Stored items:

—————

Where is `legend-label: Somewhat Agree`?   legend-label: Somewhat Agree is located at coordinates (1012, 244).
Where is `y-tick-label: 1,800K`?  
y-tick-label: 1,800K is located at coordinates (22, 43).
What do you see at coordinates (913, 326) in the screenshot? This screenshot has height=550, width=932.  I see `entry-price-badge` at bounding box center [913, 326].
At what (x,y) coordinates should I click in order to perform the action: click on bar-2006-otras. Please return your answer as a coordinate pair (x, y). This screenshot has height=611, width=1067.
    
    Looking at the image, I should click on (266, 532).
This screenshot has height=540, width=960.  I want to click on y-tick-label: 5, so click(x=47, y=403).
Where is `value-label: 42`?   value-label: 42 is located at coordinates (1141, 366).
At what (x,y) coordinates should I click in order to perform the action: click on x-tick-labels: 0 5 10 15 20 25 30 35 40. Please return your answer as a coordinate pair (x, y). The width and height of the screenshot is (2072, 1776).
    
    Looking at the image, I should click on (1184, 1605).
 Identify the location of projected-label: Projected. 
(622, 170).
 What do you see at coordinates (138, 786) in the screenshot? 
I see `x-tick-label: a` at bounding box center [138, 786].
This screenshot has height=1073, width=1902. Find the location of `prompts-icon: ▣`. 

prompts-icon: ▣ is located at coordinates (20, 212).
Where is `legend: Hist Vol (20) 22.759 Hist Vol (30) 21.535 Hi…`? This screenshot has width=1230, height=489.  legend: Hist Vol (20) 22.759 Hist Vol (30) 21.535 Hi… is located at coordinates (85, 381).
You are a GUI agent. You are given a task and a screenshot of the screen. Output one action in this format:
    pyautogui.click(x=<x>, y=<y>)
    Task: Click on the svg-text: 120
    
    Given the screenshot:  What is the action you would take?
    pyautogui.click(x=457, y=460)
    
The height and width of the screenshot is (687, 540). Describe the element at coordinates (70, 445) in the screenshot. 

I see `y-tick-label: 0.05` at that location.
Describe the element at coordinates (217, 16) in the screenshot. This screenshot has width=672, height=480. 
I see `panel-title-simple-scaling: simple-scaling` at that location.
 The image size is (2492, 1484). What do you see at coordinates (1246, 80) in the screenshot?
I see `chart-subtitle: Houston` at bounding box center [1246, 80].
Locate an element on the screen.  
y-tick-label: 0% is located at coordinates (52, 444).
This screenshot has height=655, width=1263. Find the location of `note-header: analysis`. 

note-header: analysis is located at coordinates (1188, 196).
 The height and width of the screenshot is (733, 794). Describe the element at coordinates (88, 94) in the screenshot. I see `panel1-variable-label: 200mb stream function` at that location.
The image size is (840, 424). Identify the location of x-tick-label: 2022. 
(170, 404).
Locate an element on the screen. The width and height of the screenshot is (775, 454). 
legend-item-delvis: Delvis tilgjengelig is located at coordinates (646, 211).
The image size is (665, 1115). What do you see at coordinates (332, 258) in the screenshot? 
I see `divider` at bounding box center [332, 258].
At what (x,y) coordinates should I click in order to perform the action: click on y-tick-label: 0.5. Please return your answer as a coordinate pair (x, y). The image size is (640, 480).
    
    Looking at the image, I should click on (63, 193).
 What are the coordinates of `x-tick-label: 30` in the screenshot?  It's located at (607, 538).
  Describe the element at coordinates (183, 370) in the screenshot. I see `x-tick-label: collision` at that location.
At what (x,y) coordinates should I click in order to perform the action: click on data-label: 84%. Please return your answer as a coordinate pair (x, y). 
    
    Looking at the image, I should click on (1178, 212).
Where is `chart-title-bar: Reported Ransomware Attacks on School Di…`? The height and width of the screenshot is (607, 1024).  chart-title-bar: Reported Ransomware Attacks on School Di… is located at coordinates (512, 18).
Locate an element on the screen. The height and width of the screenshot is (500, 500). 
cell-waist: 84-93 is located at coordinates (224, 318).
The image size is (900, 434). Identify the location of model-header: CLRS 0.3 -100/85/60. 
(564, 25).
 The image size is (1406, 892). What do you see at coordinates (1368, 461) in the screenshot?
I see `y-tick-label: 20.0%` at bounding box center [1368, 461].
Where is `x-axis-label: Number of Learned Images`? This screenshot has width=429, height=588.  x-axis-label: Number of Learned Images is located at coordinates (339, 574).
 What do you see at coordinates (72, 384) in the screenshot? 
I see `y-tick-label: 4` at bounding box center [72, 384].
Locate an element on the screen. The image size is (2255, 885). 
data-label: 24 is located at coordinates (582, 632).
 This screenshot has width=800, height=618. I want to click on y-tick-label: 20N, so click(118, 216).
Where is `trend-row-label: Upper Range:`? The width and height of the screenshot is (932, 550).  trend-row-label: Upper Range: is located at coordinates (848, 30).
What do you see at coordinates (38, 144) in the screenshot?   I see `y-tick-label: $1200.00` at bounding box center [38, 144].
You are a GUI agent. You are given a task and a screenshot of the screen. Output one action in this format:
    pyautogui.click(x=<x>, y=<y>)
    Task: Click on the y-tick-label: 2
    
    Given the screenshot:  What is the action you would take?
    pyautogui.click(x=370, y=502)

—————

### Problem
Output the lines of the listing as a JSON list of strings, one string per line and with blank lines omitted, starting at the line that contains "coordinates (1141, 366)." and ending at the line that contains "pyautogui.click(x=457, y=460)". Include both of those lines.

### Response to the task
[
  "Where is `value-label: 42`?   value-label: 42 is located at coordinates (1141, 366).",
  "At what (x,y) coordinates should I click in order to perform the action: click on x-tick-labels: 0 5 10 15 20 25 30 35 40. Please return your answer as a coordinate pair (x, y). The width and height of the screenshot is (2072, 1776).",
  "    Looking at the image, I should click on (1184, 1605).",
  " Identify the location of projected-label: Projected. ",
  "(622, 170).",
  " What do you see at coordinates (138, 786) in the screenshot? ",
  "I see `x-tick-label: a` at bounding box center [138, 786].",
  "This screenshot has height=1073, width=1902. Find the location of `prompts-icon: ▣`. ",
  "prompts-icon: ▣ is located at coordinates (20, 212).",
  "Where is `legend: Hist Vol (20) 22.759 Hist Vol (30) 21.535 Hi…`? This screenshot has width=1230, height=489.  legend: Hist Vol (20) 22.759 Hist Vol (30) 21.535 Hi… is located at coordinates (85, 381).",
  "You are a GUI agent. You are given a task and a screenshot of the screen. Output one action in this format:",
  "    pyautogui.click(x=<x>, y=<y>)",
  "    Task: Click on the svg-text: 120",
  "    Given the screenshot:  What is the action you would take?",
  "    pyautogui.click(x=457, y=460)"
]